Wymownym obrazkiem życia teatru jest to, co się stało po ustąpieniu i wyjeździe do Austrji Reinhardta. A więc prasa z naciskiem oświadczyła, że Deutsche Theater pozostanie nadal pierwszą sceną Niemiec, oczywiście na znacznie wyższym poziomie, bo już nie pod wpływem żydowskim. Na pierwszy ogień dano jakąś sztukę patrjotyczną o Alzacji. Recenzenci szaleli z zachwytu, a po trzech dniach sztukę zdjęto z afiszu. Teatr był pusty, a sztuka strasznie marna. Oto okrutna prawda.
Toteż nic dziwnego, że zanik teatru zaczął poważnie niepokoić czynniki odpowiedzialne. Znamienną w tym względzie była mowa pruskiego ministra oświaty Rusta, skierowana do przedstawicieli narodowo-socjalistycznych organizacyj kulturalnych, a w szczególności do Związku Walki o Niemiecką Kulturę. (Takie „związki walki“ są wogóle liczne i w swej zamierzonej działalności mają dążyć ku sprostaniu wszystkim patrjotycznym, społecznym, kulturalnym i filantropijnym potrzebom kraju). W przemówieniu swem, nacechowanem zupełnie nierewolucyjnym umiarem, podkreślając potrzebę „duchowej demobilizacji“ po tak zwycięsko przeprowadzonej rewolucji, — p. minister Rust zachęcał do pracy konstruktywnej, a nietylko polegającej na wyszukiwaniu „niebłaganadiożnych“, i zatrzymał się specjalnie nad problematem teatru: „Wiadome jest, że teatrowi niemieckiemu nie brak ani utworów, ani autorów dramatycznych, a jedynie brak publiczności“ i tutaj Związek Walki powinien rozwinąć całą energję i stworzyć dla teatru poniekąd organizację „konsumentów“. Wyobrażam sobie łatwo jak to będzie wyglądało. Bez pytania zarobkujących odciągnie się im od uposażeń jakąś sumę, wzamian za co wyda się ulgowe bilety na jakieś niemieckie „Odsiecze Wiednia“ czy innych „Kościuszków pod Racławicami“. Najpierw będą się trochę buntowali, potem przez zmysł skrzętności zaczną wyzyskiwać te bądź-co-bądź darmowe bilety, a wreszcie przyzwyczają się do poziomu, który znamy z Teatru Letniego i Domu Żołnierza. Będzie im się podobało i Deutsches Theater nie będzie świecił pustkami. Ale…

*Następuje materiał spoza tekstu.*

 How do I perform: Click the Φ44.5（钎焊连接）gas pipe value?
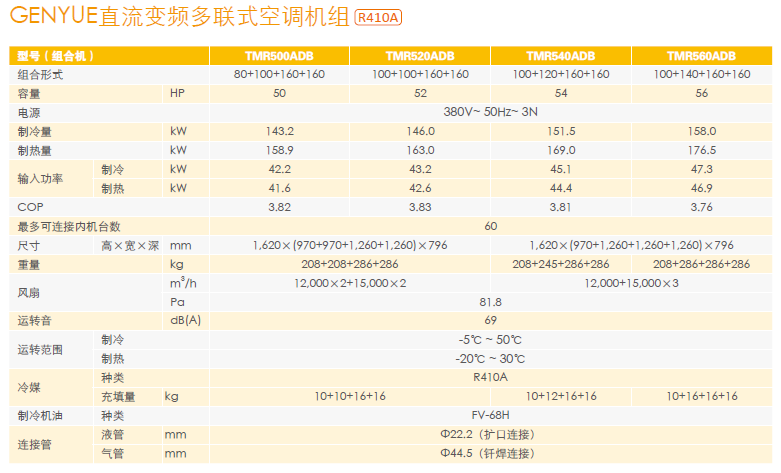tap(490, 453)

Byłem oczywiście na programowej i rozreklamowej sztuce Joosta: „Schlageter“. Zapytałem już wilją portjera w hotelu, czy trudno będzie dostać miejsce. Odpowiedział trochę zdziwiony, że przeciwnie, nic łatwiejszego. Przyszedłem po rozpoczęciu przedstawienia, rozejrzałem się po sali i zobaczyłem, że jest na wpół pusta. Pomyślałem, że to pewno bardzo już długo grają. Tymczasem w przerwie zajrzałem do programu i wyczytałem, że to dopiero trzynaste przedstawienie. Publiczność oklaskuje niejednomyślnie: jedni wszystko, drudzy — nic. Sztuka jest grana, jak na to, co się dzisiaj widzi w Berlinie, dobrze, ale przedewszystkiem uczciwie i sumiennie. Teatrów działa zaledwie kilka, sztuka jest na czasie — a jednak pustki. Nie będę pisał o treści „Schlagetera“, bo sztuka stała się skandalem europejskim i cała prasa pełna była cytat z niej zaczerpniętych. Powiem tylko, że reakcja widza, nierozmiłowanego w panujących stosunkach i umysłowości, jest wprost bolesna. Człowiek siedzi podczas tego przedstawienia trochę skulony i nie wie, czy jest bardziej zgorszony, czy zdumiony. Z jednej strony wali się nań niesłychana gloryfikacja brutalności, wstecznictwa oraz pychy i odrębności narodowej, a z drugiej — „przeciera uszy“, słysząc długi monolog prezydenta prowincji, dawnego robotnika-socjalisty, który wstydzi się swych spracowanych rąk. Autor daje do zrozumienia, że jest się naprawdę czego wstydzić, że robotnik powinien pozostać robotnikiem. Są to — przyznajmy — akcenty nowe. Dawka nienawiści, zaślepienia i brutalności, jest tak silna, że przez całą jedną dobę nie mogłem się uspokoić. Wciąż sobie powtarzałem: „Tyle więc jest tej patrjotycznej nienawiści w powietrzu, a zdawałoby się, że w stosunku do zbiorowości jest to uczucie tak nienaturalne“.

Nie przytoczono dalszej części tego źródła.